谢怀然到是毫不在意,“我这手是一年前上战场没的,现在已经没事了。”
李响知道谢怀然说的轻巧,但实际上难之又难,看他一身补丁的衣服便能瞧的出来。只能生硬的转移话题:“这只小狐狸是你抓的吗?”

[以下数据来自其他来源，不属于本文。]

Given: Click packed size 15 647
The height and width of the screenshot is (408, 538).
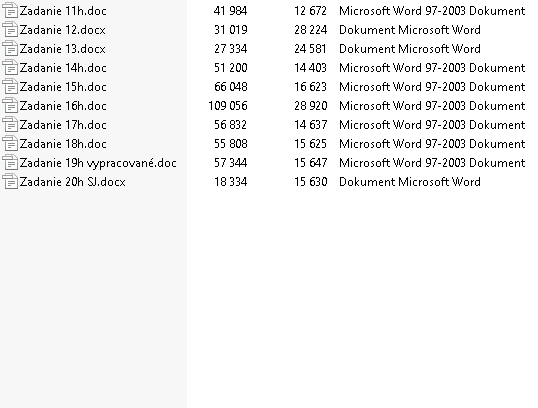Looking at the screenshot, I should pos(311,163).
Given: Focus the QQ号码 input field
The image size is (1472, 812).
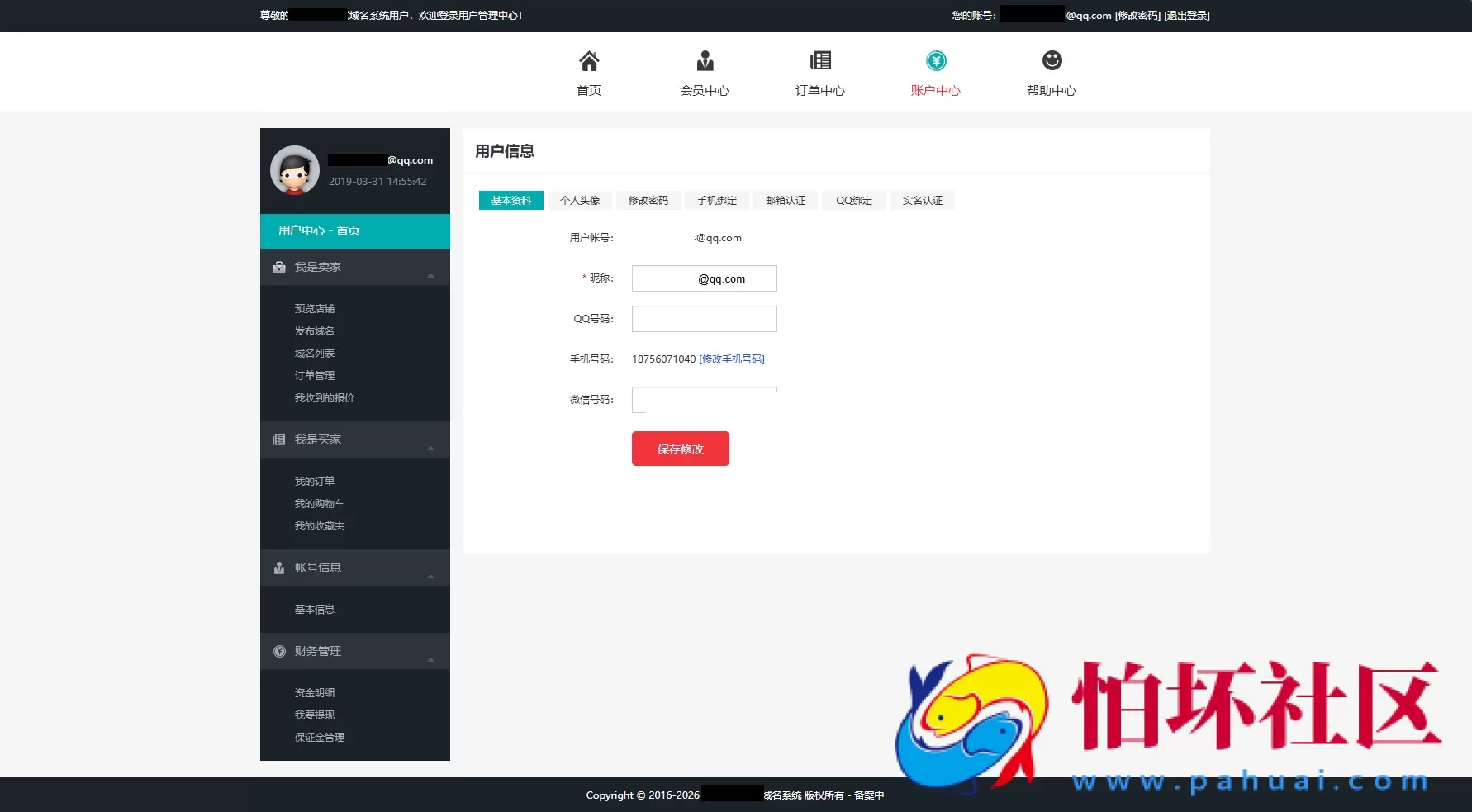Looking at the screenshot, I should [x=704, y=319].
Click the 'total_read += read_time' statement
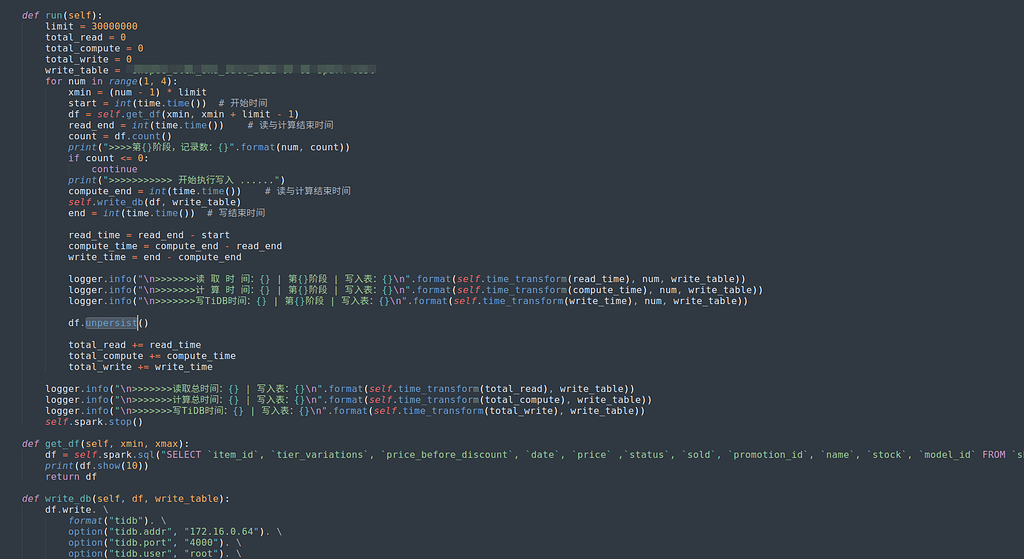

“嗯,我设置了几个陷阱抓到的。”这只狐狸他已经抓到好几天了,天天都来街上卖,一直没有卖出去。十两的价格除非在京城富裕人家的太太小姐们会买来玩玩,其他的人是不会买的,更何况在这个只求温饱的永安城,但他也不想降价,他需要这笔银子。
阿乐仔细打量谢怀然,发现他比一般的行伍之人多了几分斯文,目光坚毅,失去了左手,还能抓到狡猾的狐狸,可见不是一个简单之人,看他守着这狐狸不肯降价,又着急卖出去,怕是需要钱急用,便对身后跟着的霜降道:“霜降给老板十两,我们买了这只狐狸。”
霜降听话的拿出十两给谢怀然,“这是十两,小狐狸给我们吧。”
谢怀然愣了一下,连忙把狐狸抱起来,递给霜降。霜降又给阿乐,小狐狸扑通的力气不小,阿乐险些抱不住,塞到时宁怀里:“时宁,帮我抱着,我怕它力气大,跑了。”
“嗯。”容时宁顺手接过小狐狸,小狐狸扑腾了几下,知道自己逃跑无望,又歇了下来,乖巧的躺在容时宁的怀里。
“李大哥,难得遇到朋友,你们好好聊聊吧,我们也逛的差不多,就先回去了。”阿乐扶着容时宁的手道。